Bruce looked away from the windows to the rearview mirror, where he could see Alfred’s familiar eyes. With a sigh, he nodded at his guardian, then pushed open the car door and stepped out to meet the people waiting for him.
As he approached, the woman in the black shirt uncrossed her arms and stretched one hand out toward him. She was shorter than Bruce, but Bruce still winced at the strength of her handshake. Her skin was light brown, her hazel eyes as hard as marbles. Bruce noticed that the guards on either side of her wore bulletproof vests with bold white SECURITY inscriptions.
“You’re early,” the woman grunted. She peered over his shoulder at Alfred’s car, which had turned around to leave. “Glad you hired a babysitter who knows how to tell time.”
“His name is Alfred,” Bruce said. “He’s my guardian.”
The woman just grinned at him. “Yeah, and I’m sure he doesn’t ever think of you as a baby he has to sit for.”
“Bruce, this is Dr. Zoe James,” Draccon said with a sigh as she adjusted her glasses. “The head warden of Arkham. You’ll report directly to her.”
“The detective thinks I’m difficult.” Dr. James winked once at Bruce. “But we’ll make this visit of yours fun, won’t we, Wayne?”
“You are difficult,” Draccon replied, rolling her eyes. “Don’t make me regret this, James.”
“I’ve never been anything but the sweetest.” And before Draccon could reply, James whistled a cheery jingle and waved for them to follow her. She glanced over her shoulder at Bruce. “You’ll need to sign in at the front desk every time you’re here, and then get my signature, or your hours will count as invalid. So play nice, or we can make this game real hard for you.”
They stood before the front doors. Only now did Bruce see that the doors were solid metal, a modern design that stood out from the gothic architecture.
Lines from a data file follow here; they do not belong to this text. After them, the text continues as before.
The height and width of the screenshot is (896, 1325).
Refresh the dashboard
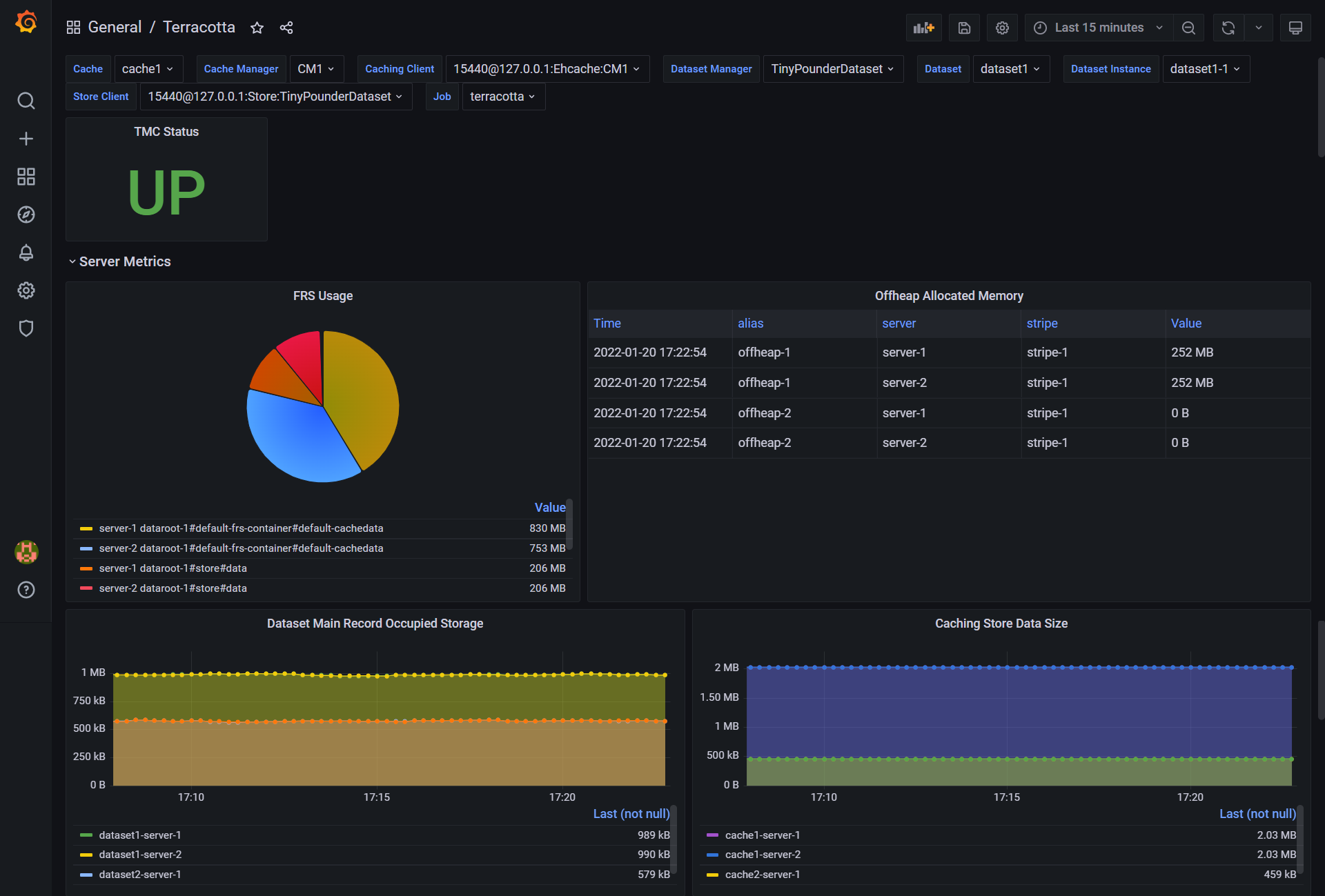click(x=1228, y=28)
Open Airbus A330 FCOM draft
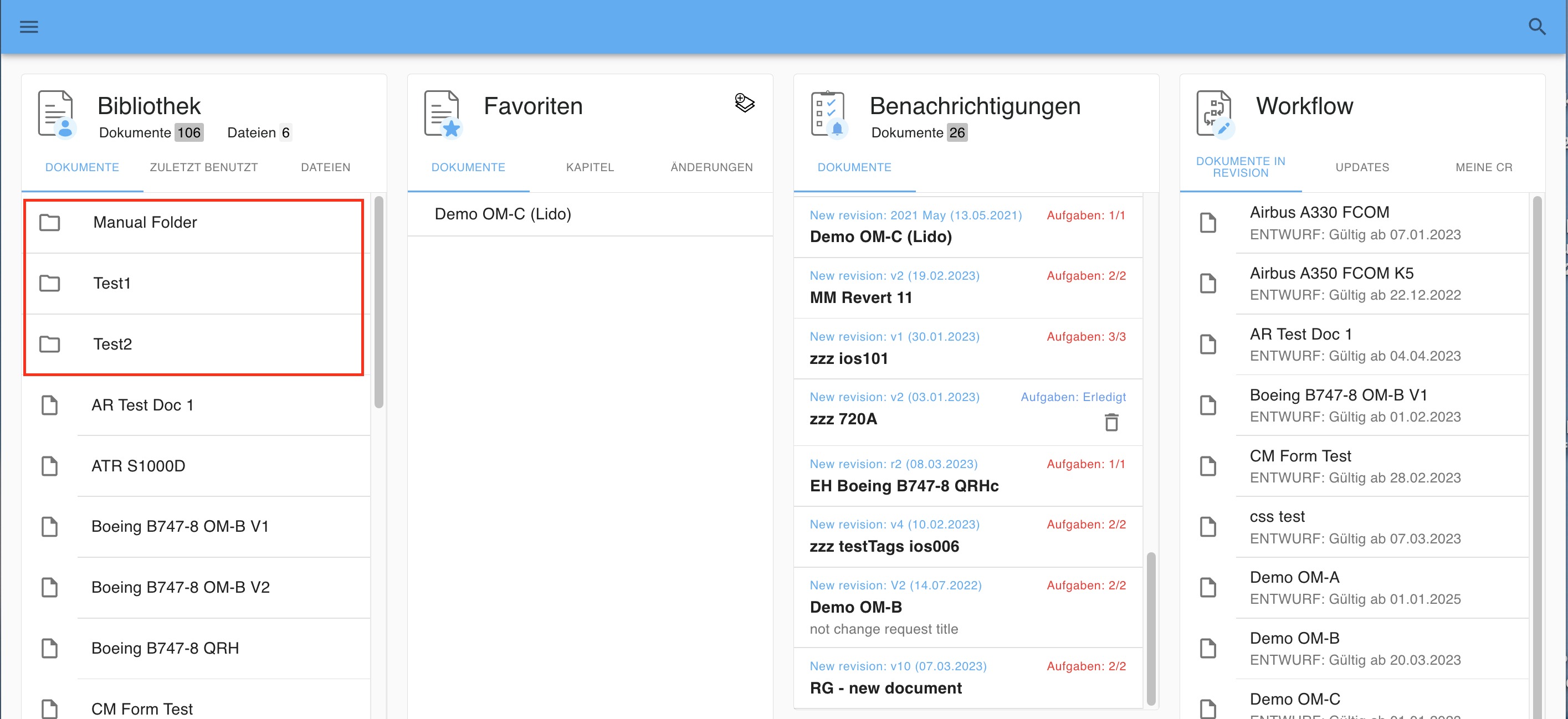The image size is (1568, 719). tap(1319, 212)
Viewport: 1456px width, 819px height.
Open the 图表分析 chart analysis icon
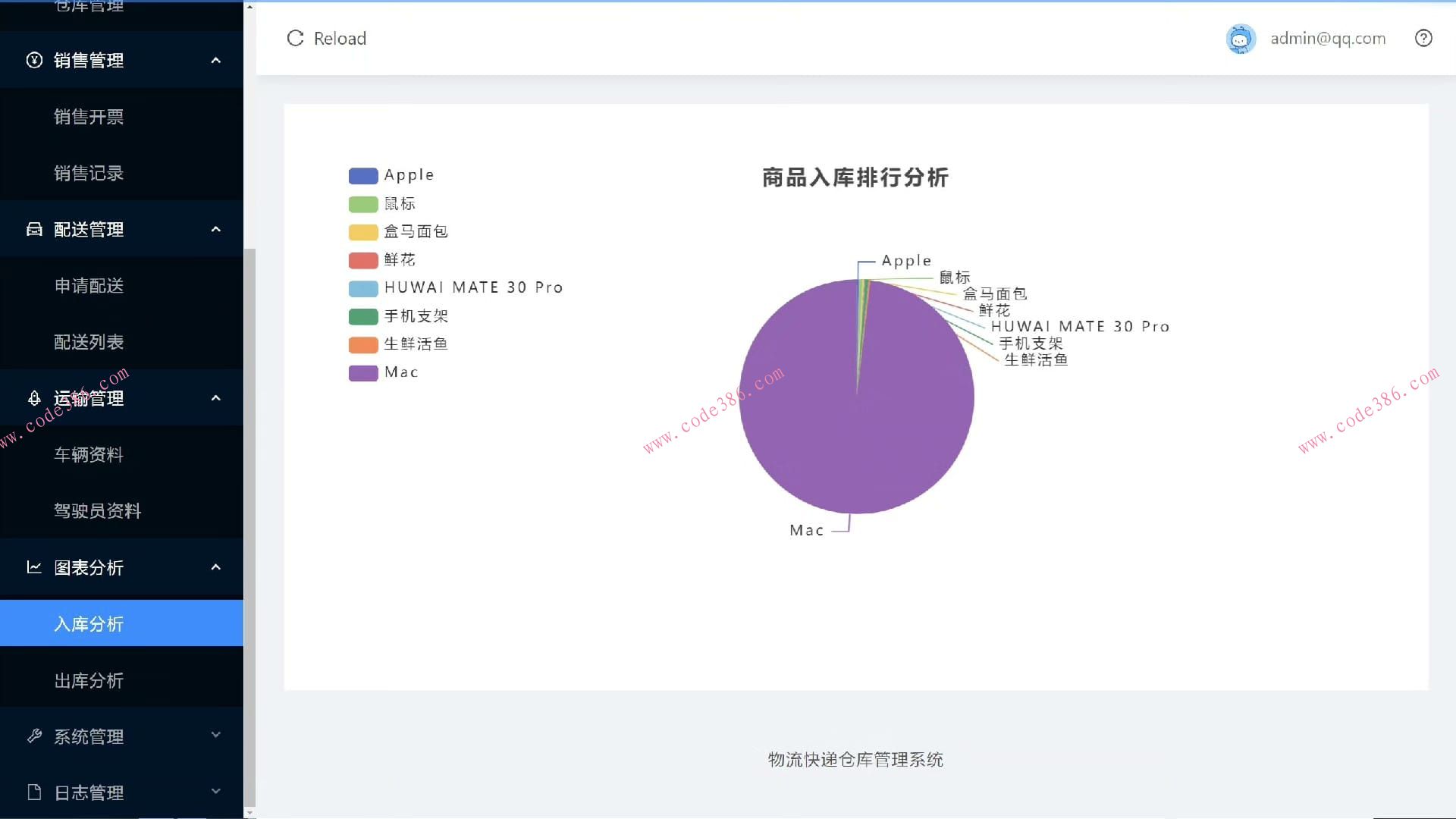point(33,567)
James placed her hand against a palm pad on one side of the doors, then punched in a long code. The doors gave a
loud clank, gradually pulling to either side to reveal a dimly lit lobby.
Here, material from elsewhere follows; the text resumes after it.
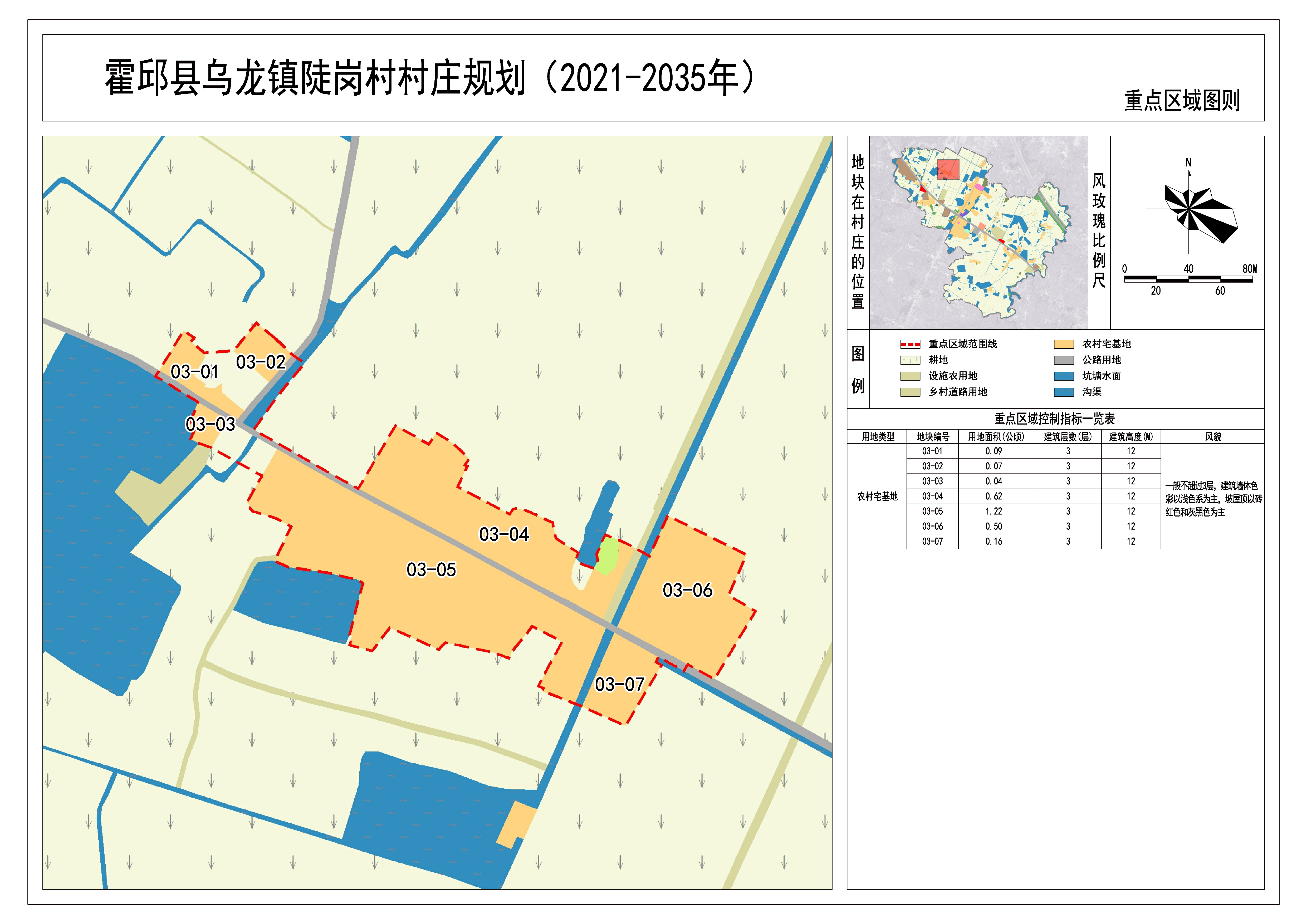Click the 重点区域控制指标一览表 table title

1054,419
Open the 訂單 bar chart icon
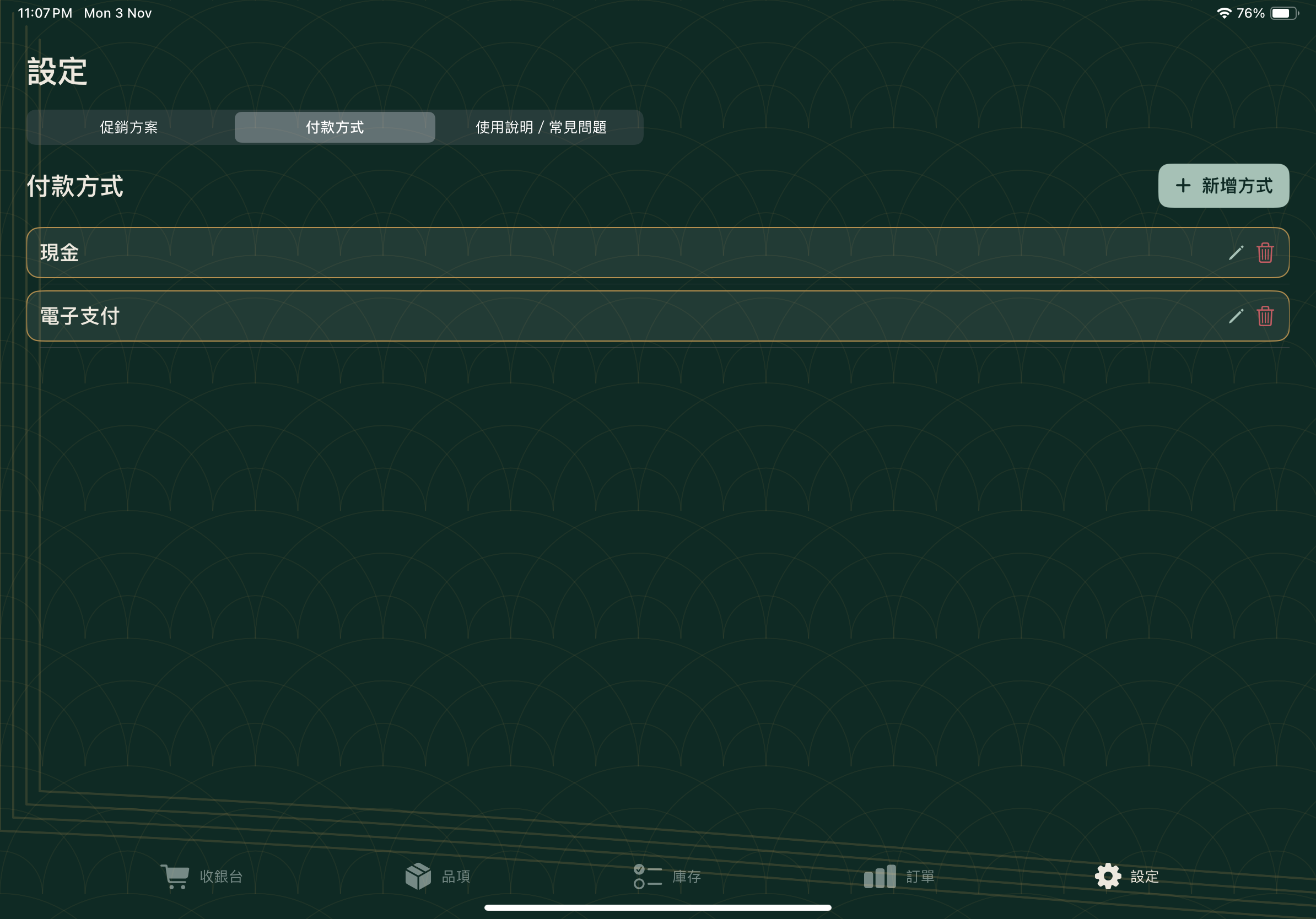The height and width of the screenshot is (919, 1316). (x=879, y=876)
Bruce followed Dr. James and Draccon to a small counter protected by a wall of thick glass. Behind them, the front doors slid shut with a bang, sealing them in.
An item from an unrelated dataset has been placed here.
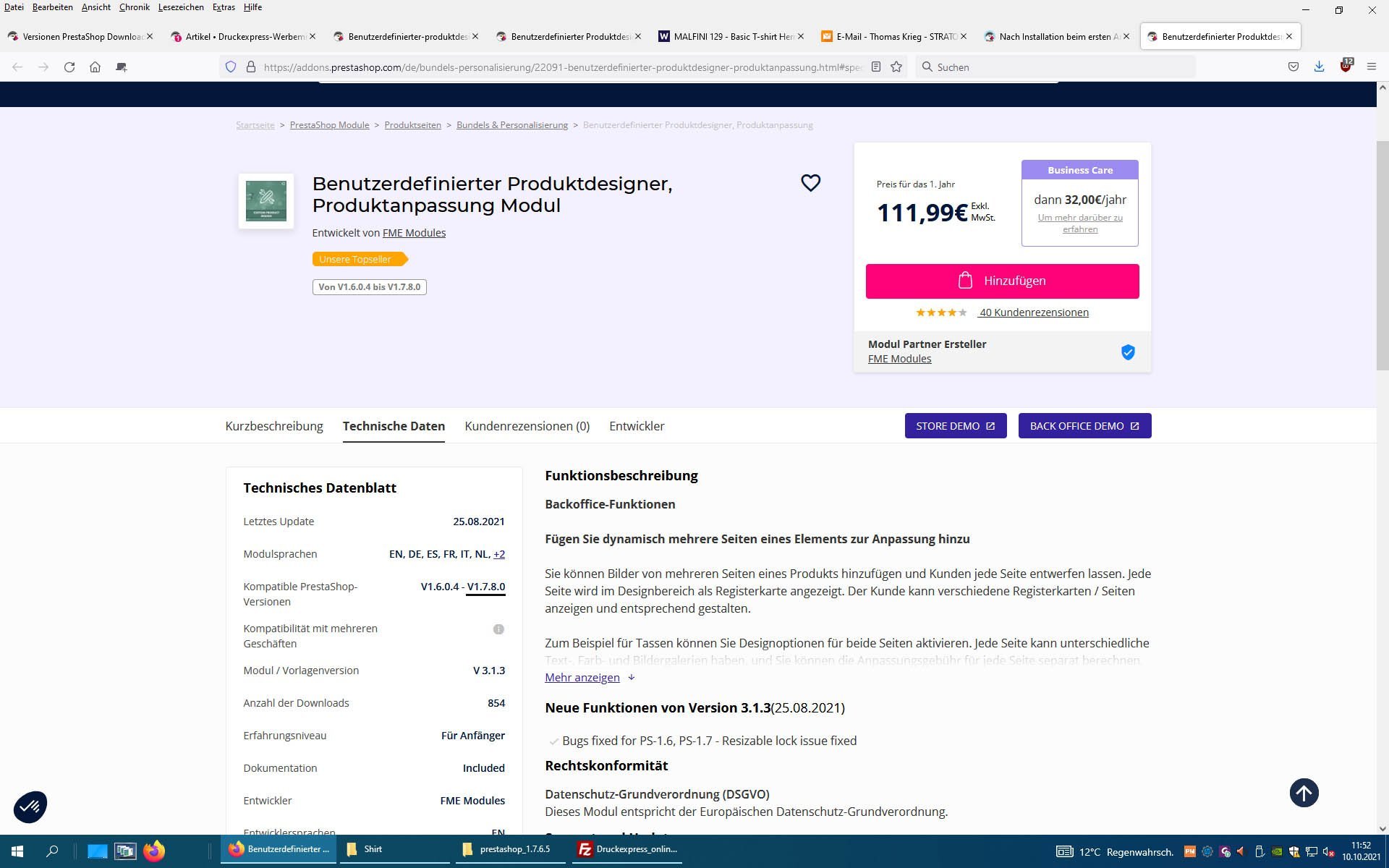Switch to the Kurzbeschreibung tab
1389x868 pixels.
click(274, 426)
A surly attendant looked up at them and smacked gum loudly between his teeth. His chewing paused for a moment at the sight of Bruce. One edge of his lips tilted up. “It’s the kid,” he said, narrowing his eyes as he passed Bruce a note card through the small gap at the bottom of the window. He nodded once at James. “Don’t look as rich as the TV makes him.”
Bruce kept his head turned down, hoping the man didn’t notice the slight coloring on his cheeks, and filled out the note card as quickly as he could. He passed it back. Draccon and James led him farther into the building, where they passed through a pair of barred sliding doors flanked on either side by guards armed with live weapons.
They were inside the halls of Arkham.
The first thing that struck Bruce was how coldly lit the halls were. Fluorescent lights beamed icily across the tiled floors and speckled walls, casting everything in a sickly green. The walls gave Bruce the distinct feeling that they were closing in from all sides, that eventually they would crowd around him and crush him like a bug. From somewhere in another hall came the echo of angry shouts and a wild peal of what could be either laughter or sobs.
“Mayor Price’s administration oversees this place,” James said as they went. “The fact that they keep such close watch over everything here—our guards, tech, facilities, workers—should tell you everything you need to know about how dangerous the city considers these criminals.”
A couple of prison guards marched down the hall, not making eye contact with them as they half dragged an inmate with a jagged scar running down his face. The prisoner turned alert as they passed. “Well, well,” he said, craning his neck. He scowled at Bruce. “What’s this delicate little piece of flesh doing in a place like this?” And before anyone could stop him, he lunged for Bruce.